■ SET PROBLEM 1
In the listing, swap "icon" for "button" in the lines from the one with "Where should I click to: Toggle the" up to and including the one with "Looking at the screenshot, I should (x=166, y=785).", and return only those lines with everything else unchanged.

QuechuaTok: Morphological Boundary Accuracy as a Necessary Metric for Tokenizer Evaluation in Agglutinative Low-Resource Languages

Researchers introduced QuechuaTok, a benchmark evaluating tokenization strategies for Southern Quechua, a low-resource agglutinative language. They found that BPE achieved the lowest fertility rate but only 6.67% morphological boundary accuracy, while the morphology-aware PRPE tokenizer reached 83.33% accuracy, showing that fertility rate alone is insufficient for evaluating tokenizers in such languages.

■ RECORDS PROVIDED

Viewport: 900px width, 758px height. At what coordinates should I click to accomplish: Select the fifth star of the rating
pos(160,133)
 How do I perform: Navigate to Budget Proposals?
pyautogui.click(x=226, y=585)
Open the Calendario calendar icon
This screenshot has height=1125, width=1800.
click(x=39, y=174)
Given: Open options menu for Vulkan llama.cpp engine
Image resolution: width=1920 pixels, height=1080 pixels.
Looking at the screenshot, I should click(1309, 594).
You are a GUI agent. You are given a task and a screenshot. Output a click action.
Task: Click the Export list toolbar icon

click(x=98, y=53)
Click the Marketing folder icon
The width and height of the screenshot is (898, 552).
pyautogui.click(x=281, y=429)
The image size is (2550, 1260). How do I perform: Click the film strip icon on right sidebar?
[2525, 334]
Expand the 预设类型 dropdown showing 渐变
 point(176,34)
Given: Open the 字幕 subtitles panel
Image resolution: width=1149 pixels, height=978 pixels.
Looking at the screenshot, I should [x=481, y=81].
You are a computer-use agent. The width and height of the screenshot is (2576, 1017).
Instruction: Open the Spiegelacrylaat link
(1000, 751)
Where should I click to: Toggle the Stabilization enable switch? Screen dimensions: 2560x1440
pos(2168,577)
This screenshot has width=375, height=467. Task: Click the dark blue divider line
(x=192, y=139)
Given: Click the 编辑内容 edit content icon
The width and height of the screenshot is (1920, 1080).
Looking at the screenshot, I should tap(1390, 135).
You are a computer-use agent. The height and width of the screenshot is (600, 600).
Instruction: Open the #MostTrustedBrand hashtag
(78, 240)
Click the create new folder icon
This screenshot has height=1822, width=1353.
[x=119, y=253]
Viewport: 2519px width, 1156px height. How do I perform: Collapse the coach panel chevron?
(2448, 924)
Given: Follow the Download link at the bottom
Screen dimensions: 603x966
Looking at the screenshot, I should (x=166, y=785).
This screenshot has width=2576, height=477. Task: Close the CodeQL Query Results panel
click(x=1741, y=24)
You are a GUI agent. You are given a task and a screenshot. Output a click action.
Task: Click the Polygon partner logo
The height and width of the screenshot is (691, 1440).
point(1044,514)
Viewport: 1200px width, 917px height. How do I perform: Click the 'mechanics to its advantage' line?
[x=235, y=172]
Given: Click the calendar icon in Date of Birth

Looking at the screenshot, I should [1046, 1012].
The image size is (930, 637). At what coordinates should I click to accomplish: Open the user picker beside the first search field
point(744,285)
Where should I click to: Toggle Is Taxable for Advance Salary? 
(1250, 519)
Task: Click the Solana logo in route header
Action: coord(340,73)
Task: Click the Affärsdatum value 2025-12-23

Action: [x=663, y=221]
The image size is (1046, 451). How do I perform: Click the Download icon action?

■ SET PROBLEM 2
Answer these questions from the QuechuaTok summary:
(a) Which language does the benchmark evaluate tokenization strategies for?
(b) What morphological boundary accuracy did BPE achieve?
(c) What accuracy did the PRPE tokenizer reach?

■ TASK OUTPUT 1
Where should I click to: Toggle the Stabilization enable switch? Screen dimensions: 2560x1440
pos(2168,577)
This screenshot has width=375, height=467. Task: Click the dark blue divider line
(x=192, y=139)
Given: Click the 编辑内容 edit content button
The width and height of the screenshot is (1920, 1080).
Looking at the screenshot, I should tap(1390, 135).
You are a computer-use agent. The height and width of the screenshot is (600, 600).
Instruction: Open the #MostTrustedBrand hashtag
(78, 240)
Click the create new folder button
This screenshot has height=1822, width=1353.
[x=119, y=253]
Viewport: 2519px width, 1156px height. How do I perform: Collapse the coach panel chevron?
(2448, 924)
Given: Follow the Download link at the bottom
Screen dimensions: 603x966
Looking at the screenshot, I should (x=166, y=785).

■ TASK OUTPUT 2
(a) Southern Quechua
(b) 6.67%
(c) 83.33%